Leader-follower synchronization and ISS analysis for a network of boundary-controlled wave PDEs

TL;DR

This paper studies a network of wave PDE agents with boundary control, proposing a linear protocol that guarantees exponential synchronization and ISS robustness against disturbances, using Lyapunov analysis.

Contribution

It introduces a novel boundary control protocol for wave PDE networks with leader-follower synchronization and provides ISS analysis for disturbance effects.

Findings

Exponential synchronization is achieved under the proposed protocol.

A simple tuning rule guarantees exponential convergence.

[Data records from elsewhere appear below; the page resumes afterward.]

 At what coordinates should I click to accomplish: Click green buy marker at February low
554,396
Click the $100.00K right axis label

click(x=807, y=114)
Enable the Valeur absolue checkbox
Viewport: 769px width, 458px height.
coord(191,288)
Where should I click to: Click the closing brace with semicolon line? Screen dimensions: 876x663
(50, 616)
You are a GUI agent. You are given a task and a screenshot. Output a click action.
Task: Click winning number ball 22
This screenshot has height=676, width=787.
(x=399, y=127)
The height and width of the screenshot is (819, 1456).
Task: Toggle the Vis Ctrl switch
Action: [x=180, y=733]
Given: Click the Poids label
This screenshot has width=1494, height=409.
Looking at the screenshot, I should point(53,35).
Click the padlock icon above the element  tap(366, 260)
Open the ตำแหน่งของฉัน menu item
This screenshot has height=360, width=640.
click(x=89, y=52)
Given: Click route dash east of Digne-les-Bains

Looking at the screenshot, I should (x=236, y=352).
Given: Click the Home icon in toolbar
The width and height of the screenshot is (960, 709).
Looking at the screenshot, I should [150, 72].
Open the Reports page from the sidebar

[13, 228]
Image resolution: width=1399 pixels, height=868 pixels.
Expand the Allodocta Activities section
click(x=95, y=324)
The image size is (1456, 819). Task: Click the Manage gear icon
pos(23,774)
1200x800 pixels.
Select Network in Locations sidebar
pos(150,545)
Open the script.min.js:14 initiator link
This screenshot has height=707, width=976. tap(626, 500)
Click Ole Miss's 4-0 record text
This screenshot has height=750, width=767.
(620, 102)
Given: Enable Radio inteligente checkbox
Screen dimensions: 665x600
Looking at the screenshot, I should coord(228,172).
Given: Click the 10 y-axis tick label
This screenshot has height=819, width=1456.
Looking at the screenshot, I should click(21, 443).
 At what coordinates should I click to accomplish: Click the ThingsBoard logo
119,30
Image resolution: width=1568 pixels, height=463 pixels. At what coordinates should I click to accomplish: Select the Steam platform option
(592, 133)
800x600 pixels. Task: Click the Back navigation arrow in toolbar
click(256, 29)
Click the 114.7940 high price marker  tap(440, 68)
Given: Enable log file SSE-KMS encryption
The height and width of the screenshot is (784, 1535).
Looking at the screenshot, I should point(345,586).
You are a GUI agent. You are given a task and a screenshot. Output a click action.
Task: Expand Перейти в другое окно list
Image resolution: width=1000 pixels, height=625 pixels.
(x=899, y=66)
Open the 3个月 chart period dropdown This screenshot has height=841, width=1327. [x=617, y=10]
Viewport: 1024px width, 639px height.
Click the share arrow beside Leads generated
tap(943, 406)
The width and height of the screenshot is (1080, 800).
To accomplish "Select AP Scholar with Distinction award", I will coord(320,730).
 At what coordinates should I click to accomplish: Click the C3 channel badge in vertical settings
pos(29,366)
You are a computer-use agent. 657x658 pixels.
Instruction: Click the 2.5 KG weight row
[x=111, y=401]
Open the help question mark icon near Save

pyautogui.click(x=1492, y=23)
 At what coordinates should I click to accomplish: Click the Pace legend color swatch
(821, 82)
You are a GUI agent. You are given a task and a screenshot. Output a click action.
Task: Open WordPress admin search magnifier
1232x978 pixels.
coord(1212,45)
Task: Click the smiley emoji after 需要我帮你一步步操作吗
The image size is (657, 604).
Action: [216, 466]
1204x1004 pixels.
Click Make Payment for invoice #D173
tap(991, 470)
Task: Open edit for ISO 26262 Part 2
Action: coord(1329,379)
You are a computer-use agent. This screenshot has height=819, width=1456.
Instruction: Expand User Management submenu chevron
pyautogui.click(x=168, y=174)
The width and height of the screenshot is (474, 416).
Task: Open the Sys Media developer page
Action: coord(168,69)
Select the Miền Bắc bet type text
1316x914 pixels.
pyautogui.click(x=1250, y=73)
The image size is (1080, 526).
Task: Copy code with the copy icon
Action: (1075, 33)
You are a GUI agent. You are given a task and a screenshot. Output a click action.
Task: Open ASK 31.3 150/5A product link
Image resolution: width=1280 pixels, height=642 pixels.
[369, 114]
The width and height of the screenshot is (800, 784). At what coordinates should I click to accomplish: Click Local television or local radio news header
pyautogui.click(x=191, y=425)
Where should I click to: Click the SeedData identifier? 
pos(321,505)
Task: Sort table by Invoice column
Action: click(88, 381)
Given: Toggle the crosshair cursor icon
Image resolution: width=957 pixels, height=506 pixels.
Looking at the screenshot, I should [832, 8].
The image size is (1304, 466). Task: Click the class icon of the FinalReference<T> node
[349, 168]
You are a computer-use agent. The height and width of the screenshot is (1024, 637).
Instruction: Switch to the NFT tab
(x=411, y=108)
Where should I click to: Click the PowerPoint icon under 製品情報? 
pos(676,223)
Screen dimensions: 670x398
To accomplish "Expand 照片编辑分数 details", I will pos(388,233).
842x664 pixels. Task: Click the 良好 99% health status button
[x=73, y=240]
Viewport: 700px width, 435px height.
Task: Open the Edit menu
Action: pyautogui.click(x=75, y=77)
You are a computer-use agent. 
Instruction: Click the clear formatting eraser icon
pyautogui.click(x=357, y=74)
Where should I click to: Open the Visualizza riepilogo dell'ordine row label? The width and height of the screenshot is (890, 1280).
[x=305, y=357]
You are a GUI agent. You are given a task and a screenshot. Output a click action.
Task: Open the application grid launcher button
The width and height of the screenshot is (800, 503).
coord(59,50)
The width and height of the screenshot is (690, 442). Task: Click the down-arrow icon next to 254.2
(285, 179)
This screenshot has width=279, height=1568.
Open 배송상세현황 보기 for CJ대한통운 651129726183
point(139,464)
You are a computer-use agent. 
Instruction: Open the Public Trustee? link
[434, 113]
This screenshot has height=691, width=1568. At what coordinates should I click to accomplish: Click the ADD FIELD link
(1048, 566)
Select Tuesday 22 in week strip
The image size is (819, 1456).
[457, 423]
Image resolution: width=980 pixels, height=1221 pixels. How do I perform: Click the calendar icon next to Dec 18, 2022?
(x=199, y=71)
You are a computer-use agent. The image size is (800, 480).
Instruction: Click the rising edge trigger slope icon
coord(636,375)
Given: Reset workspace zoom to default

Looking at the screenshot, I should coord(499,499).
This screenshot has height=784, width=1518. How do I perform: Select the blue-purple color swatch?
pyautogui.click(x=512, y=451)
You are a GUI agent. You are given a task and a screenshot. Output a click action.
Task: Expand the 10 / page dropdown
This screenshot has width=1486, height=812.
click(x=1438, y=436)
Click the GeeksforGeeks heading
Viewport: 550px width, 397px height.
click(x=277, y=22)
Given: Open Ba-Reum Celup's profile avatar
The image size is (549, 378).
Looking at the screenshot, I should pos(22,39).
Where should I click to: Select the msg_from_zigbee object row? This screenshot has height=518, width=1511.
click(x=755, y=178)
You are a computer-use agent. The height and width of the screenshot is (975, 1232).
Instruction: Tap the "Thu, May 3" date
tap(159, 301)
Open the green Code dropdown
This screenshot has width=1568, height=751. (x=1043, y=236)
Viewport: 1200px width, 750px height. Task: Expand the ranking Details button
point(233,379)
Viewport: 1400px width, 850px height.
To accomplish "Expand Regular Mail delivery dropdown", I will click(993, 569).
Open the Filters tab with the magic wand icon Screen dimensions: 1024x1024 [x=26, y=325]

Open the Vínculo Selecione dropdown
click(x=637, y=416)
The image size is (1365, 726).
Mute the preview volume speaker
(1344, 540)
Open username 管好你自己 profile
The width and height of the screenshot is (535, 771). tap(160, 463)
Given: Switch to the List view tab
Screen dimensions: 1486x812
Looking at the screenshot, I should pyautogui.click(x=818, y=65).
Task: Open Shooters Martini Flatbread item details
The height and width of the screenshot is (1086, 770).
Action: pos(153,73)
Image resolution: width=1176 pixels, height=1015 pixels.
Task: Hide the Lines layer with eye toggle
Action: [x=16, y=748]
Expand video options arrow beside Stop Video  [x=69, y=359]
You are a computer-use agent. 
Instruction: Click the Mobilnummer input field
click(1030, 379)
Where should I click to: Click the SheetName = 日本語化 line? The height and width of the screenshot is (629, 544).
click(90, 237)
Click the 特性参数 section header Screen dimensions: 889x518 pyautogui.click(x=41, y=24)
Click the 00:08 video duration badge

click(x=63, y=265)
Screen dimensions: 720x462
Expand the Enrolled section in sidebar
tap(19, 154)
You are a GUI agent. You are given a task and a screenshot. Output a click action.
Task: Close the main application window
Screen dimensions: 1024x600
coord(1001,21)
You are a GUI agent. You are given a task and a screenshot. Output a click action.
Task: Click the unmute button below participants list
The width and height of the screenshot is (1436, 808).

An ISS relation quantifies disturbance effects on tracking accuracy.

Abstract

A network of agents, modeled by a class of wave PDEs, is under investigation. One agent in the network plays the role of a leader, and all the remaining "follower" agents are required to asymptotically track the state of the leader. Only boundary sensing of the agent's state is assumed, and each agent is controlled through the boundary by Neumann-type actuation. A linear interaction protocol is proposed and analyzed by means of a Lyapunov-based approach. A simple set of tuning rules, guaranteeing the exponential achievement of synchronization, is obtained. In addition, an exponential ISS relation, characterizing the effects on the tracking accuracy of boundary and in-domain disturbances, is derived for the closed loop system.